Head to head: Do we really need compulsory data leakage disclosure laws?

Trends and developments in the US often provide an insight into possible changes on local shores. A current burning issue centres around data disclosure laws, which have been widely enforced in the US.

Last month, The Australian Law Reform Commission (ALRC) released a blueprint with 301 proposals for overhauling Australia’s complex and costly privacy laws and practices.

David Weisbrot, president of the ALRC said it was the product of the largest public consultation process in ALRC history.

“We have received over 300 submissions and held over 170 meetings to date with business, consumers, young people, health officials, technology experts and privacy advocates and regulators.

“The clearest message from the community is that we must streamline our unnecessarily complex system. The federal Privacy Act sets out different principles for private organisations and for government agencies. On top of that, each state and territory has its own privacy laws or guidelines and some also have separate laws on health privacy,” he said.

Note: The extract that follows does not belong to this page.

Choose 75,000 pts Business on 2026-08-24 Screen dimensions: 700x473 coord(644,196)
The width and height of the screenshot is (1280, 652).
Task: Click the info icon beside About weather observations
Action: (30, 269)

Weisbrot added that the ALRC is proposing there be a single set of privacy principles for information-handling across all sectors and all levels of government. This aims to make it easier and less expensive for organisations to comply, and much more simple for people to understand their rights.

The office of the privacy commissioner was quick to back the ALRC paper.

“The ALRC review is an important process for ensuring that Australians continue to receive a high level of privacy protection in coming years,” said Karen Curtis, The Privacy Commissioner.

Curtis said her office will be assessing the 1,983-page discussion paper to see the extent to which it addresses the issues the Office raised in its submissions to the ALRC, and will be commenting on any new issues and proposals that have
been raised.

We ask our industry experts: Does Australia need compulsory data leakage disclosure laws?

Joel Camissar
Country manager for A/NZ at Websense:
When it comes to data leakage, sensationalism has been the order of the day in the mainstream and trade press, with a continued popular emphasis on the threat posed by USB devices such as memory sticks and hardware keyloggers.

There is no denying the seriousness of the data leakage problem. Last year, according to a Ponemon Institute Customer Trust
Survey, companies that suffer a breach of only 100,000 records containing personally identifiable information can expect to lose almost one third of those customers for good and suffer total financial damages of about US$23million. These figures do not include indirect costs that result from critical media coverage and public exposure.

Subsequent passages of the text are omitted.